GOAL OF THE EXERCISE:
Work through the records below and copy every line that includes "pencil".

Stored data entries:
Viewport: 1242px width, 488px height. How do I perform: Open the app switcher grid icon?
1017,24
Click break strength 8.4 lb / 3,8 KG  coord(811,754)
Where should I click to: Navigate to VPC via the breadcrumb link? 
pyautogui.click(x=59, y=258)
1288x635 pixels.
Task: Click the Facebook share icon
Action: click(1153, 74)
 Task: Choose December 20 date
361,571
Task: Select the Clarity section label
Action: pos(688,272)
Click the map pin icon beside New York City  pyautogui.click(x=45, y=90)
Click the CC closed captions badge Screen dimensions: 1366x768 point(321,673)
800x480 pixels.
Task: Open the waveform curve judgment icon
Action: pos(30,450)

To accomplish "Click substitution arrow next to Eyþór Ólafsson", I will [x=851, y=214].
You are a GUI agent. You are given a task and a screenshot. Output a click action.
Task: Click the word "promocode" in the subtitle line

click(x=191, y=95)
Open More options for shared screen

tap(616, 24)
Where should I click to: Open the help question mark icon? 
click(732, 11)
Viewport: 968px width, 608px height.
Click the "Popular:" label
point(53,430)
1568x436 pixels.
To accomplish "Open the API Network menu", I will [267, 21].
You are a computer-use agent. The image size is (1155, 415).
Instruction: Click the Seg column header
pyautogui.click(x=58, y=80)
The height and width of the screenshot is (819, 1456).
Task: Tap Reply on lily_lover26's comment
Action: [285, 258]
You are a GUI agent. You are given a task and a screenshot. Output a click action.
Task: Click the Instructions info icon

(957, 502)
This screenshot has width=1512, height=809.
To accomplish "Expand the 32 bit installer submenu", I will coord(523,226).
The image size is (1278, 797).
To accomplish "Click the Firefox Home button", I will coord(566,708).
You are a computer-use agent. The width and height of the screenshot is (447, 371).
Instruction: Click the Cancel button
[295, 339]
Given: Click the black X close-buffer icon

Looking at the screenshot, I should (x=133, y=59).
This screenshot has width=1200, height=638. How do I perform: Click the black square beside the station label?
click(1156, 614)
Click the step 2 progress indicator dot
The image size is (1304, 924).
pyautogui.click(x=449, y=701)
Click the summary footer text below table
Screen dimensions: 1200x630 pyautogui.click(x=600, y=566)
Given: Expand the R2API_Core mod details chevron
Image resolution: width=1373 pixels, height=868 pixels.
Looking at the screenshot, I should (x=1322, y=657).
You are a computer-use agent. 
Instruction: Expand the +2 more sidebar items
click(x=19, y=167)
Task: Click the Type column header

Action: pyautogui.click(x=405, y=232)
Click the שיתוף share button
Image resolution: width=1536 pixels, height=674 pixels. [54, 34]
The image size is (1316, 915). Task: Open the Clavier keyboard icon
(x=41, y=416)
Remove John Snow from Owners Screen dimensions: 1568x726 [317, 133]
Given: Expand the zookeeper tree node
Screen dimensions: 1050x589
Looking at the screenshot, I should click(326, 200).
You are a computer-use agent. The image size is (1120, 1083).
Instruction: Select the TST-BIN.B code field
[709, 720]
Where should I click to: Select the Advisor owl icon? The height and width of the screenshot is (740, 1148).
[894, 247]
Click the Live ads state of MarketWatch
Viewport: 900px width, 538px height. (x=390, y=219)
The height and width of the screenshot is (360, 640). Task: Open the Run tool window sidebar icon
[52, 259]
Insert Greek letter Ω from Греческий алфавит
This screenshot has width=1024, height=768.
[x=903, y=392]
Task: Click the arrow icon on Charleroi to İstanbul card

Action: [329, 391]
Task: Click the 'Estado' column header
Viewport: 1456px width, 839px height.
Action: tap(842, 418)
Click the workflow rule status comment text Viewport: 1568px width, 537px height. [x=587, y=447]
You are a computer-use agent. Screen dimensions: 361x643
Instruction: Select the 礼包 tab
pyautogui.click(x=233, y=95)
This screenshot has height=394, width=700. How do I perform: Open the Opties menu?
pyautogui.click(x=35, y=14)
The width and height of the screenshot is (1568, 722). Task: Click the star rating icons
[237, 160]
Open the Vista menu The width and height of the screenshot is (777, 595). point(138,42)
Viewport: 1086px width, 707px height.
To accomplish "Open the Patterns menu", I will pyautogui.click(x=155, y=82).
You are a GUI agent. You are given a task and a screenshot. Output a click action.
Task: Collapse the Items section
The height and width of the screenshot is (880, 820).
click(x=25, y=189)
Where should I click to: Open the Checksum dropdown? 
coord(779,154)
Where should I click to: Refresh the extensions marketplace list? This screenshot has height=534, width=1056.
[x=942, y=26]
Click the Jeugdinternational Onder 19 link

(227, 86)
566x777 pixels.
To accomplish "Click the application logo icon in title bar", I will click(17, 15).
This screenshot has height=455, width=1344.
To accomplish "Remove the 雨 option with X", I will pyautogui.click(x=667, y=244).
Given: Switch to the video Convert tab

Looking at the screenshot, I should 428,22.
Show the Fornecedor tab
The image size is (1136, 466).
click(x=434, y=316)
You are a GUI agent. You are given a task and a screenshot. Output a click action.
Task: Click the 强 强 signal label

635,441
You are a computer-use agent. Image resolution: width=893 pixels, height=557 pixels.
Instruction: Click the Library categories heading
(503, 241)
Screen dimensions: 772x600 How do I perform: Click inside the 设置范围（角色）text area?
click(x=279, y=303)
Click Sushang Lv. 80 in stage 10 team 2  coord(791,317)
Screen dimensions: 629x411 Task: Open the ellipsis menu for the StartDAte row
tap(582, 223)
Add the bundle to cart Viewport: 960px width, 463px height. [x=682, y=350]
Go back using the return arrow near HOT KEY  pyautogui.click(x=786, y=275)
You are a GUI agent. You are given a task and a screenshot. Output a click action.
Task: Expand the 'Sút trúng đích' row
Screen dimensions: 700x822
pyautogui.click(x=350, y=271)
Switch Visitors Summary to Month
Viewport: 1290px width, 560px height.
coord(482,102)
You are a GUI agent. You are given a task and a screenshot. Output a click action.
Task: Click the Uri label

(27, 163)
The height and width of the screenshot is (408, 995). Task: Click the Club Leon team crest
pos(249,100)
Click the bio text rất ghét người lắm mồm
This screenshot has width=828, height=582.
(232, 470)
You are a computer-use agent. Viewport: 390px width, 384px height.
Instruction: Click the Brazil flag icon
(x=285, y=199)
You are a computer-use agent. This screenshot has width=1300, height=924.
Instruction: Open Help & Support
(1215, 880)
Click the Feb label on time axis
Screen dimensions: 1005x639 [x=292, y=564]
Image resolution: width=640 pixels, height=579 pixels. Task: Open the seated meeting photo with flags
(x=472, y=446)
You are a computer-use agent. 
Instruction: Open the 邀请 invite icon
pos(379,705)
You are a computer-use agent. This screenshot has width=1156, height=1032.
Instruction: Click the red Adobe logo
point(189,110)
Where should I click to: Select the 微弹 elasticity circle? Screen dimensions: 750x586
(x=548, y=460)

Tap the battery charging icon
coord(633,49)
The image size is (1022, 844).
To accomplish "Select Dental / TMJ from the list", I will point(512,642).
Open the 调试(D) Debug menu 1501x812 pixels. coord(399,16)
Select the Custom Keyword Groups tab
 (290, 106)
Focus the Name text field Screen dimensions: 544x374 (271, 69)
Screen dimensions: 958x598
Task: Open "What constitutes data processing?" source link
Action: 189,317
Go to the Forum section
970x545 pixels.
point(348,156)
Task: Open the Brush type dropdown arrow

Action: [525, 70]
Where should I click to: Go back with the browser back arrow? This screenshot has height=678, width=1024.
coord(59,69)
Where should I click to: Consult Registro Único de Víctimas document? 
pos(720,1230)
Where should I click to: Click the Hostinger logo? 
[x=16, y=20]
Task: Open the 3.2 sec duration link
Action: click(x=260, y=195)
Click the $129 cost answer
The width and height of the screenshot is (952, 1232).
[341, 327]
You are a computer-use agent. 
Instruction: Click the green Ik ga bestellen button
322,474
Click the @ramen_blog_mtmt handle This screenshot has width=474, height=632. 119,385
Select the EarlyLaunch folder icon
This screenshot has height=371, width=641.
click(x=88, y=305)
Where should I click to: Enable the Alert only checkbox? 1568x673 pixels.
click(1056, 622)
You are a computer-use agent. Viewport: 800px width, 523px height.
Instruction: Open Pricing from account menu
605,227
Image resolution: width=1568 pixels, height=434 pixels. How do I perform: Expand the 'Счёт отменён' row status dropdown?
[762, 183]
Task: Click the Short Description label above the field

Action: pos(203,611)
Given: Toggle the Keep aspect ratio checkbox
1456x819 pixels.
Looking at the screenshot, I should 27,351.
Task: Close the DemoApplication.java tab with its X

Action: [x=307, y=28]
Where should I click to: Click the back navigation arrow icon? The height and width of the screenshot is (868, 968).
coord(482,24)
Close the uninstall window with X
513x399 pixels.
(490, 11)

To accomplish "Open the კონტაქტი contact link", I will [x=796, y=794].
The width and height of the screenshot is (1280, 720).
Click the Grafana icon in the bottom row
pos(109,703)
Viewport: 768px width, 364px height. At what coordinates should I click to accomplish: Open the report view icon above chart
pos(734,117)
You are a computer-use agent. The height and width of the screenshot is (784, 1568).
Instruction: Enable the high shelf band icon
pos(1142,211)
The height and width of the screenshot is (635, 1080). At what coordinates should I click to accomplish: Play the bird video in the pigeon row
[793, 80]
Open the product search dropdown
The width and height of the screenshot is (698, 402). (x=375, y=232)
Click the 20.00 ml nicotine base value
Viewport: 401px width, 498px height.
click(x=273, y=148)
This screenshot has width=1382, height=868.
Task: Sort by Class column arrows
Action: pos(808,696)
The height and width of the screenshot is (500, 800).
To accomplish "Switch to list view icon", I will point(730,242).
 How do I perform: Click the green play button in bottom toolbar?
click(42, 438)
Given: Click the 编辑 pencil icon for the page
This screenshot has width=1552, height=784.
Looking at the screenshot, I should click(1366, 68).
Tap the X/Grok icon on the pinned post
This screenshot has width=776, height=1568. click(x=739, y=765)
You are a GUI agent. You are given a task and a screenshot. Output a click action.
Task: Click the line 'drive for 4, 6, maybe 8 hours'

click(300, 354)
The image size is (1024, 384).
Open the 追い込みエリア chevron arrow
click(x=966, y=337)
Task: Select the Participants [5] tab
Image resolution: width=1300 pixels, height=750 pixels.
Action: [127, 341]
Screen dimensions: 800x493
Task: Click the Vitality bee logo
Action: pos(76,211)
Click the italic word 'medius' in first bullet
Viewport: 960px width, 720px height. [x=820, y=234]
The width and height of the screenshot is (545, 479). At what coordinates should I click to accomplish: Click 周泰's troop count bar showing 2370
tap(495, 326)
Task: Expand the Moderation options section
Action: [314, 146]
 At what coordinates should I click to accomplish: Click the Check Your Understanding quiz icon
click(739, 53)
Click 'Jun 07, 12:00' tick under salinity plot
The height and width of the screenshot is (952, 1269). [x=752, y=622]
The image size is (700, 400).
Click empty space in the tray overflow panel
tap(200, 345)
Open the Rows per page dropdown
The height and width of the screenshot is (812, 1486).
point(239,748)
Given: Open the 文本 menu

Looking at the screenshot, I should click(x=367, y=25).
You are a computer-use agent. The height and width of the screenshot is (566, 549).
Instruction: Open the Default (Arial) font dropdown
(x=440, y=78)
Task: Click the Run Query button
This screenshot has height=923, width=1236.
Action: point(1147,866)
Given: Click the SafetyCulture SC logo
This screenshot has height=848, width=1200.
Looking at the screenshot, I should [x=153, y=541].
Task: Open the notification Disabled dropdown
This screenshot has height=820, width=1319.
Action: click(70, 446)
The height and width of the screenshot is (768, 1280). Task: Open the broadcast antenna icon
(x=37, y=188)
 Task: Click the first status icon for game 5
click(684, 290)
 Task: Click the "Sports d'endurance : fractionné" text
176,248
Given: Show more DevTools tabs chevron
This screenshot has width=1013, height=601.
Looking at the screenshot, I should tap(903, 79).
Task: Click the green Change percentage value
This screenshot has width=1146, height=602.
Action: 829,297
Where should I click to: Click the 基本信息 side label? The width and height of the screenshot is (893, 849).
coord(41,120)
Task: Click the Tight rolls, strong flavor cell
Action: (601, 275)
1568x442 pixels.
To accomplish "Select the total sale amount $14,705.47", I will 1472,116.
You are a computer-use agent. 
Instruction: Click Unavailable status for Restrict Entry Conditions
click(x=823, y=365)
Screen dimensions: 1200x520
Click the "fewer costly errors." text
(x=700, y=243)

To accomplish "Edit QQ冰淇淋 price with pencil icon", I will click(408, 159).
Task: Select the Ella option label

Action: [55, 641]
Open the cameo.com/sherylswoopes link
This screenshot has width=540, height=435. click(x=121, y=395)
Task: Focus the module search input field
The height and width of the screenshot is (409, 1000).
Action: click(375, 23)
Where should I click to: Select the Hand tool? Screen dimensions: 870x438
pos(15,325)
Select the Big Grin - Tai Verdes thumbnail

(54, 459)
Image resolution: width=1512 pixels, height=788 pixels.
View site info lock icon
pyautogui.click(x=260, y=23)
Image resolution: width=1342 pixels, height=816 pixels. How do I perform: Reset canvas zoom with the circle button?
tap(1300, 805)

EXERCISE OUTPUT:
Given: Click the 编辑 pencil icon for the page
To accomplish "Edit QQ冰淇淋 price with pencil icon", I will click(408, 159).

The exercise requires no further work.